The weekend before, my sponsor and her husband came and stayed with me. They came for my 30th AA Anniversary. I celebrated at 2 meetings, and it was wonderful. I think it was the best birthday I ever had. No big deals, just lots of loveliness. One of my friends gave me her recently deceased mother’s 30 year chip, I got goosebumps and cried. It was so special and deeply meaningful. She is someone I have known since I got sober and I had spent a lot of time with she and her mother. Sober women. Sober family.
There were two people at the meeting at my homegroup that I know were at my 1st birthday. I think there may be others too, but those two were speakers that night, so I mentioned them in my journal.
Yes, my journal. I yanked it off the top shelf of my closet and read my entries from my 1st and 2nd birthdays. Honestly, I forgot. I forgot who I was. I felt like I was reading something my daughter would write. So much profanity! So much drama!
Over the last couple of weeks, after returning from Montana, I have felt happiness and peacefulness that are not “baseline” for me. I needed a vacation so badly, I had no idea. It was also a great, great trip. I feel rested and relaxed. And dare I say, happy?

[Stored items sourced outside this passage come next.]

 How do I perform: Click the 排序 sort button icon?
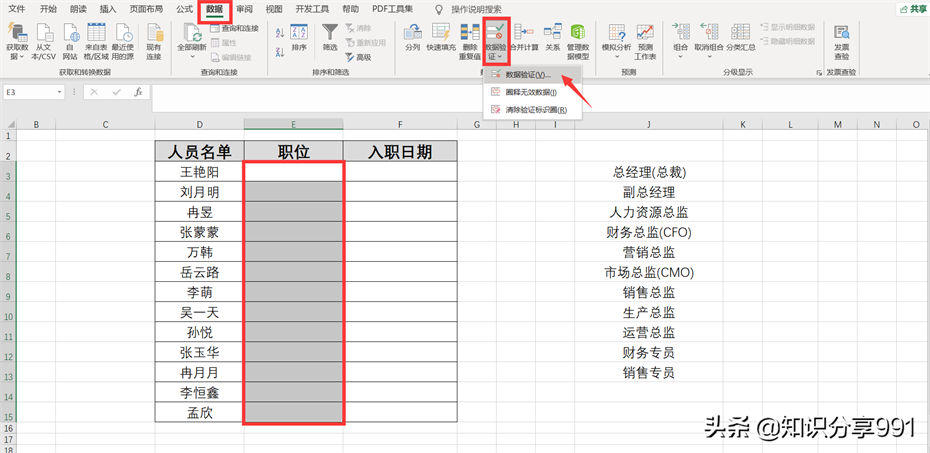tap(299, 34)
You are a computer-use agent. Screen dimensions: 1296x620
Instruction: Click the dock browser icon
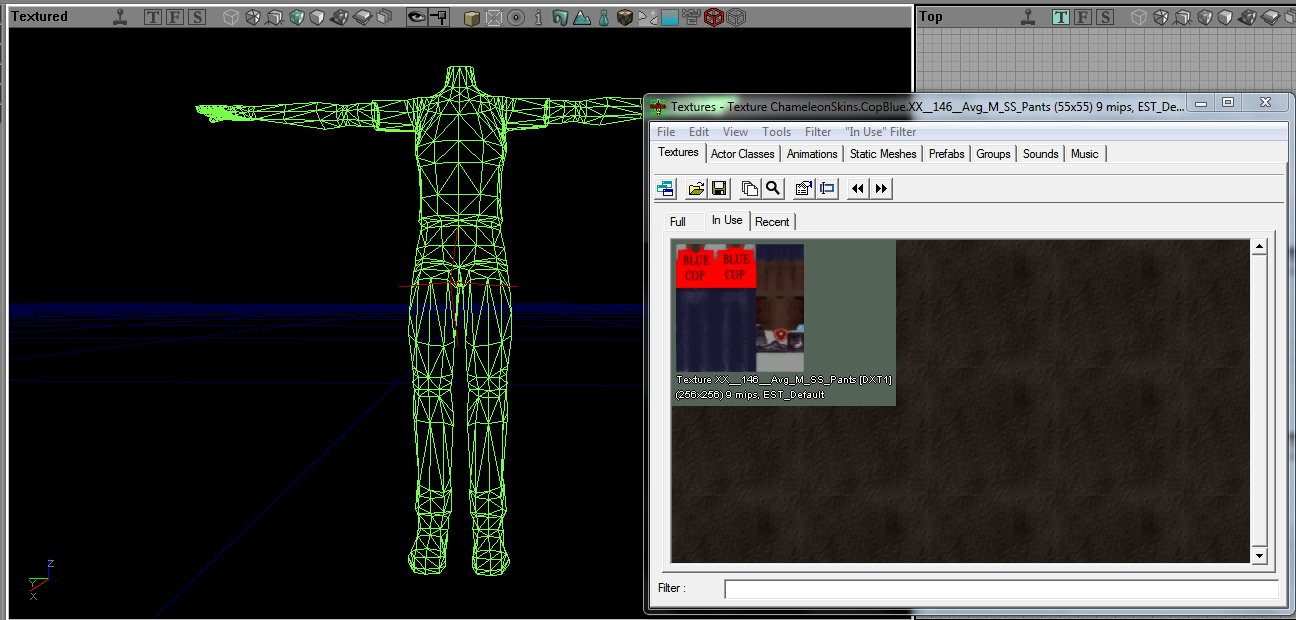[x=665, y=188]
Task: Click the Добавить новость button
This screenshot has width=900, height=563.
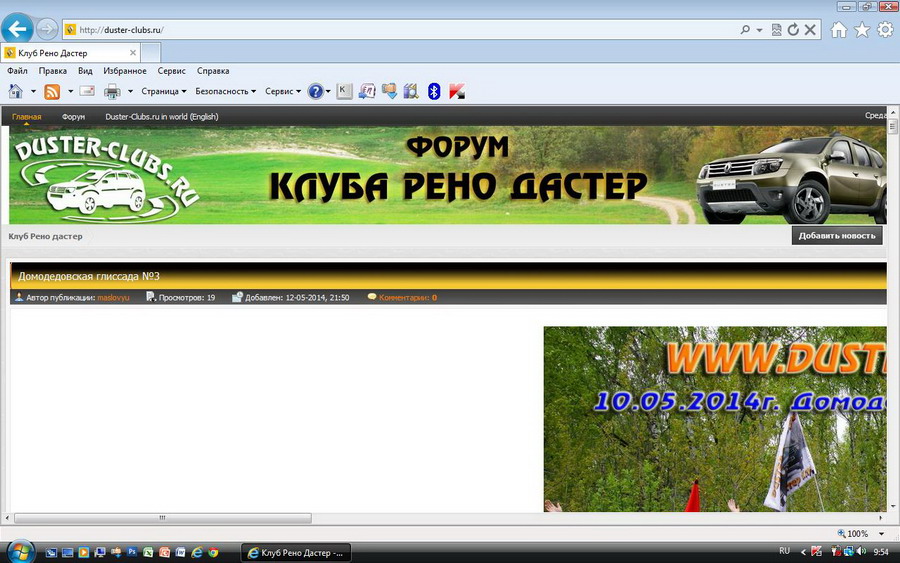Action: [x=837, y=236]
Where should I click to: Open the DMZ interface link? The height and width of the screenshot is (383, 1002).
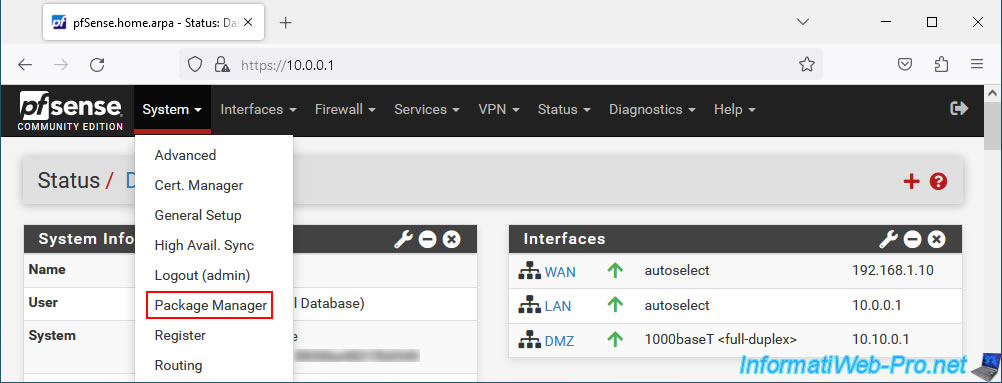[559, 341]
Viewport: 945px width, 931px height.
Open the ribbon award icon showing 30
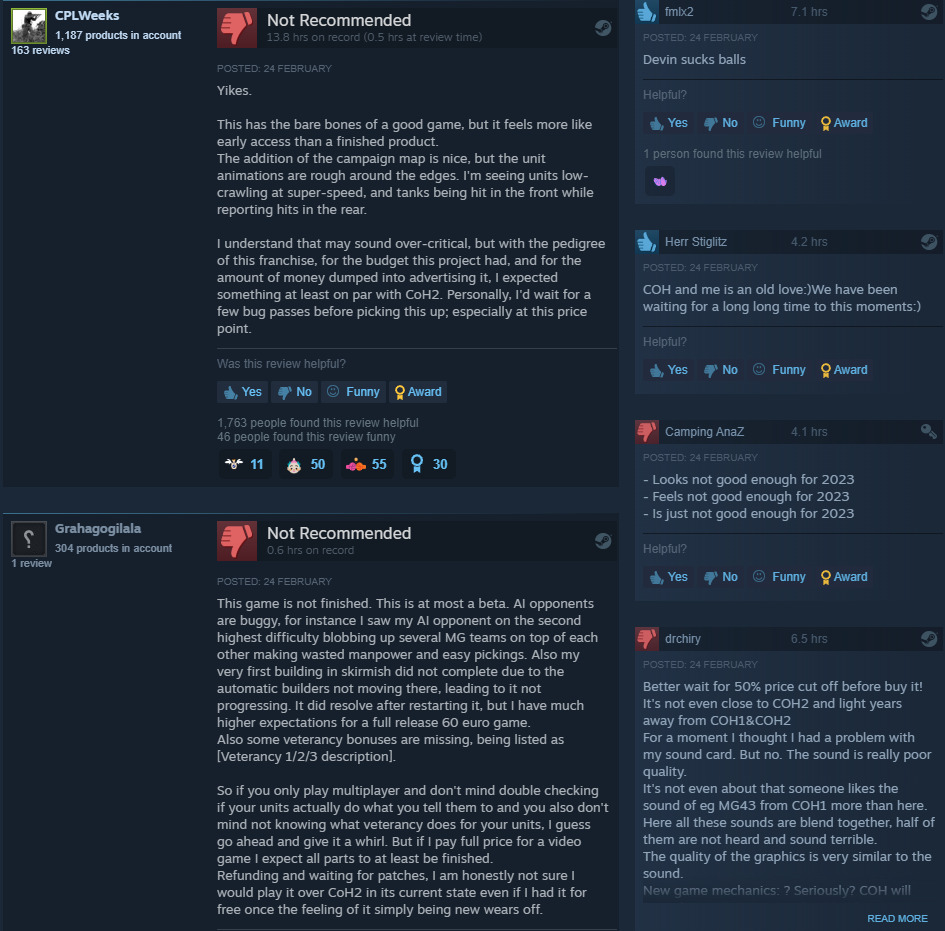tap(429, 464)
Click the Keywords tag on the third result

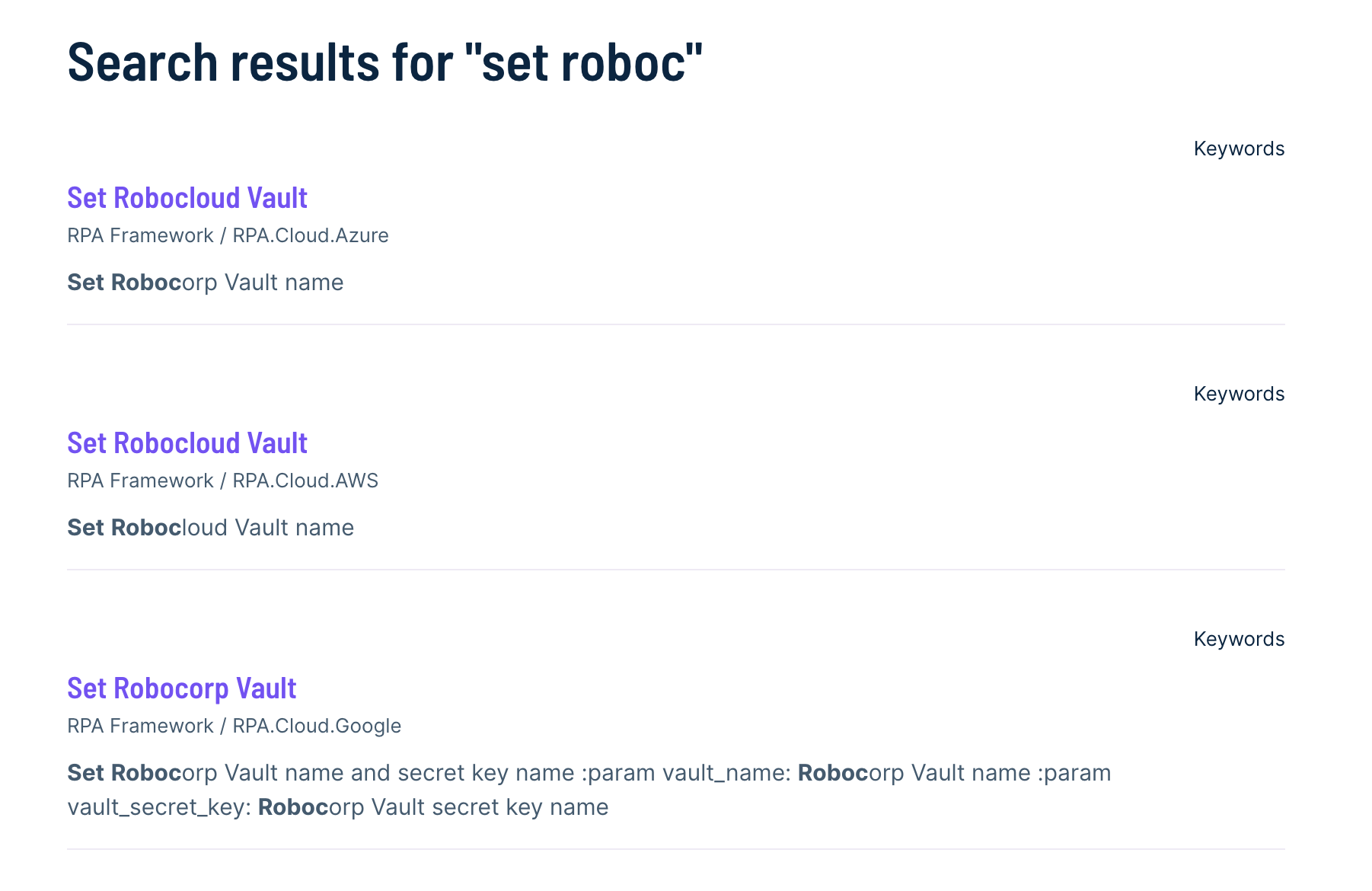1237,639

I had lunch with my former boss last week and she told me it was so good to see me so “happy.” My sponsor’s thank you note said she was glad to see me “relaxed and happy.”
It’s almost scary to write that, but I will just thank God instead of doubting. Even if it is only for today that I feel so serene, I will just thank God for it and not look for the cloud outside of the silver lining.
Thank you God.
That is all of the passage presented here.